The Nigeria Governors’ Forum (NGF) has firmly opposed any increase in the Value Added Tax (VAT) rate. This decision was part of several resolutions made during a crucial meeting with the presidential tax reform committee on January 16, 2025, focusing on the reform of Nigeria’s fiscal policies and tax system.
Governor Abdulrahman AbdulRazaq of Kwara State, who chairs the NGF, released a statement detailing the outcomes of the meeting. Key points from the discussions include:
Support for Tax Reform: The Forum expressed strong backing for updating Nigeria’s outdated tax laws, recognizing the necessity to modernize to achieve fiscal stability and comply with global standards.

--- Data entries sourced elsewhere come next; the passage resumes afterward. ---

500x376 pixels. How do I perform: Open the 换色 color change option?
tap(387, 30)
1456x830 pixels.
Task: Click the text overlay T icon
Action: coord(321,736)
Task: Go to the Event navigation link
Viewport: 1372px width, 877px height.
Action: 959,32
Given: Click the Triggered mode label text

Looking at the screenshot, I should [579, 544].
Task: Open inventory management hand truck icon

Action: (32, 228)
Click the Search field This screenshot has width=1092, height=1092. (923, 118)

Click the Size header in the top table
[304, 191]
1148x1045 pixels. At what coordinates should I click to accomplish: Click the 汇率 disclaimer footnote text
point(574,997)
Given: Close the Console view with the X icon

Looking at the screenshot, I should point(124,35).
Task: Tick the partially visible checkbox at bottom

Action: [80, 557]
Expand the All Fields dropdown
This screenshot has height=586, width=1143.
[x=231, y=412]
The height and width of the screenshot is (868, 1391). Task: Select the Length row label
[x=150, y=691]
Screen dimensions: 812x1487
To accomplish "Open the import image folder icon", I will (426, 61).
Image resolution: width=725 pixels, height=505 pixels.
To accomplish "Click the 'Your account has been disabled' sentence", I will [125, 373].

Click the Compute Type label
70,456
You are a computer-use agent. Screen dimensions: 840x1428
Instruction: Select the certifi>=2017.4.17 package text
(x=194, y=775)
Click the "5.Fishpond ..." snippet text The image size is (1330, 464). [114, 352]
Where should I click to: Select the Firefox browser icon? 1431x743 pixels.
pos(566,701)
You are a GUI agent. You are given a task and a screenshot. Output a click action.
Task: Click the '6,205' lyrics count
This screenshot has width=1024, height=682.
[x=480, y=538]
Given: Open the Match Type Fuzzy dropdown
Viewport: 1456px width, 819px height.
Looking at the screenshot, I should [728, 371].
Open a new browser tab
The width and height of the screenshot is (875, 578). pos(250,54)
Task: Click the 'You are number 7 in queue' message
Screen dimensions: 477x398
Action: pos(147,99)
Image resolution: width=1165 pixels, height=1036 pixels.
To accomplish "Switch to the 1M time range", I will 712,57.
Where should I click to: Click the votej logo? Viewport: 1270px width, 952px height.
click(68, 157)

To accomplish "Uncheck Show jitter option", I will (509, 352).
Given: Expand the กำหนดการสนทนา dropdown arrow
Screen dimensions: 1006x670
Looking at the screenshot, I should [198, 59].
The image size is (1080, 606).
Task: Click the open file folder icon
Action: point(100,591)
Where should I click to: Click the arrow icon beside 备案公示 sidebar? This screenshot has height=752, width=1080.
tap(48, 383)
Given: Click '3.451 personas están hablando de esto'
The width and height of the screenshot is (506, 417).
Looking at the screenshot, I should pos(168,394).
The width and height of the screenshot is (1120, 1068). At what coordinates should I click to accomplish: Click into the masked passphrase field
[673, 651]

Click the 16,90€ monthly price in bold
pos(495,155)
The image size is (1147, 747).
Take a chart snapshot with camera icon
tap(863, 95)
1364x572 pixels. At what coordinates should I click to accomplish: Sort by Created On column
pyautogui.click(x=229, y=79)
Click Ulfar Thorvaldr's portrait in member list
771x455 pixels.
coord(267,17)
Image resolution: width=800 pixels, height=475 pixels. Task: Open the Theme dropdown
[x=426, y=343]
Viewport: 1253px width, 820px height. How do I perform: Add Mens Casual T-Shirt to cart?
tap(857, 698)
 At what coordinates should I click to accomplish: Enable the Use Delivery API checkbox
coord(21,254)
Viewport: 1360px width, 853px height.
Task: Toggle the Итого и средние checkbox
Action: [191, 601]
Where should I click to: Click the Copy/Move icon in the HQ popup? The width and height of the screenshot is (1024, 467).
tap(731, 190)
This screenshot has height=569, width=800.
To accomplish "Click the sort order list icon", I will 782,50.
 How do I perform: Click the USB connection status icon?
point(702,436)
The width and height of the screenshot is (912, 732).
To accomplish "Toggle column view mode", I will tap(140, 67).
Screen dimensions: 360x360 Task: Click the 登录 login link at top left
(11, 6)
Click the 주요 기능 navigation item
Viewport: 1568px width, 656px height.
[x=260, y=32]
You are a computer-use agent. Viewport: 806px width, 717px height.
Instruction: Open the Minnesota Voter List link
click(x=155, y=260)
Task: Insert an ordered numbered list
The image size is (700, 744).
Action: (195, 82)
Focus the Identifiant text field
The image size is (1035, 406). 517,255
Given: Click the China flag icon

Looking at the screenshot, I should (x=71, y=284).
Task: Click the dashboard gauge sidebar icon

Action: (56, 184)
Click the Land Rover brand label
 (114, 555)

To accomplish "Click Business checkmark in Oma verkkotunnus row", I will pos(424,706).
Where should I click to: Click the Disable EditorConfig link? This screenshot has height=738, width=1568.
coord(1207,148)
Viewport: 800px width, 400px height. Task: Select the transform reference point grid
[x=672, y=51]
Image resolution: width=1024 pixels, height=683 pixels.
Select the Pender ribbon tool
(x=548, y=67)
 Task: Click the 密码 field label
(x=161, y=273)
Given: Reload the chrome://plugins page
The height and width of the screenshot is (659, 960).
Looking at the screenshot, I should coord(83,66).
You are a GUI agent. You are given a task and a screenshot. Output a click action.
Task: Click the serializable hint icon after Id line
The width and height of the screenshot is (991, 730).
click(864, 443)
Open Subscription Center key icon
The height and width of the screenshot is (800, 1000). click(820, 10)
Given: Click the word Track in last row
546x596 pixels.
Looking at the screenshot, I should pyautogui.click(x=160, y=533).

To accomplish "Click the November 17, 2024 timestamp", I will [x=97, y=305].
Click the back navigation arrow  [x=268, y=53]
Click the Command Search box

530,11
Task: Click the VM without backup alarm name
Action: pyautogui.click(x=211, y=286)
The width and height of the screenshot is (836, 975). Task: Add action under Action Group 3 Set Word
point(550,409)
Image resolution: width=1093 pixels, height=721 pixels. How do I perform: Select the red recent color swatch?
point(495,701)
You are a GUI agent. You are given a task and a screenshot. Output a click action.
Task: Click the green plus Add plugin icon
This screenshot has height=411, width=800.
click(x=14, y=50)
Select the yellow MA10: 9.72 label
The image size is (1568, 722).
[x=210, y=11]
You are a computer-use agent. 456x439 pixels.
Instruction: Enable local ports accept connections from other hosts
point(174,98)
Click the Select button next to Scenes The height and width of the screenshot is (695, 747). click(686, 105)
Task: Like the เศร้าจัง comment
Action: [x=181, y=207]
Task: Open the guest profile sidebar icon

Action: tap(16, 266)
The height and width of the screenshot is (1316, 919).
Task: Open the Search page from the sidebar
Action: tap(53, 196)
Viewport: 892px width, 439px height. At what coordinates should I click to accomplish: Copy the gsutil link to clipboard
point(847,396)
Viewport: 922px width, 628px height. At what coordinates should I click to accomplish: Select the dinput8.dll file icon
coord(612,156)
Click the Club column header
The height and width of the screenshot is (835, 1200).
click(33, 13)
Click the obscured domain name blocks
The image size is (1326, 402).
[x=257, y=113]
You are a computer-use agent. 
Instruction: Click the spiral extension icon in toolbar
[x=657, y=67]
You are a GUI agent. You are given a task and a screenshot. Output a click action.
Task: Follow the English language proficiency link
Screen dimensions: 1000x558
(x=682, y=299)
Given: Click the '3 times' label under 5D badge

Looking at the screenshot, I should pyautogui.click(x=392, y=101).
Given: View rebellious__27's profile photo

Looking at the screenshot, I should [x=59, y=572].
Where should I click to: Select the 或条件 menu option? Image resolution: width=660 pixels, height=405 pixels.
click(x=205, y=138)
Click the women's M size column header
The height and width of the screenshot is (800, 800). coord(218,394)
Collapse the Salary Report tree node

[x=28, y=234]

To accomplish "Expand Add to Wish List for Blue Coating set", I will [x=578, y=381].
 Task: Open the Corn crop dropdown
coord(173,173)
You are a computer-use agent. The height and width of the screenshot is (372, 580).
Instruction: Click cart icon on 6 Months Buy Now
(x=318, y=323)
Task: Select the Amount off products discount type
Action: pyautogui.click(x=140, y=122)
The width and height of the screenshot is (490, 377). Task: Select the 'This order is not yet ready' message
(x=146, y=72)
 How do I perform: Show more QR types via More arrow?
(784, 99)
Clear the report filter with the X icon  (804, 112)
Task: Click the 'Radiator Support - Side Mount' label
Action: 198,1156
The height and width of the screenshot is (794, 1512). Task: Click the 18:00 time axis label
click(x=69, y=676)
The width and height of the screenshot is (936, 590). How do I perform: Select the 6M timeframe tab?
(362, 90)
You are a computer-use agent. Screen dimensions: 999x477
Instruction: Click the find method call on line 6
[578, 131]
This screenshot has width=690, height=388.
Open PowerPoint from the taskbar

VAT Sharing Formula: A new VAT distribution formula was proposed, suggesting a split of 50% on an equality basis, 30% based on derivation, and 20% according to population, aiming for a more equitable resource distribution across states.
Stance on Tax Rates: The governors agreed that there should be no increase in VAT or reduction in Corporate Income Tax (CIT) to maintain economic stability. They also advocated for maintaining VAT exemptions on essential goods and agricultural products to protect consumer welfare and boost agricultural output.
Development Levies: The meeting recommended against including termination clauses for agencies like TETFUND, NASENI, and NITDA in the allocation of development levies within the Tax Reform Bills.
Legislative Support: There was unanimous support for the ongoing legislative process concerning the Tax Reform Bills at the National Assembly, pushing for their eventual passage into law.
These resolutions reflect a cautious approach to fiscal policy changes, emphasizing the need for balance between revenue generation, economic stability, and the socio-economic well-being of Nigerian citizens. The NGF’s stance on these matters could significantly influence the direction and speed of tax reform in Nigeria.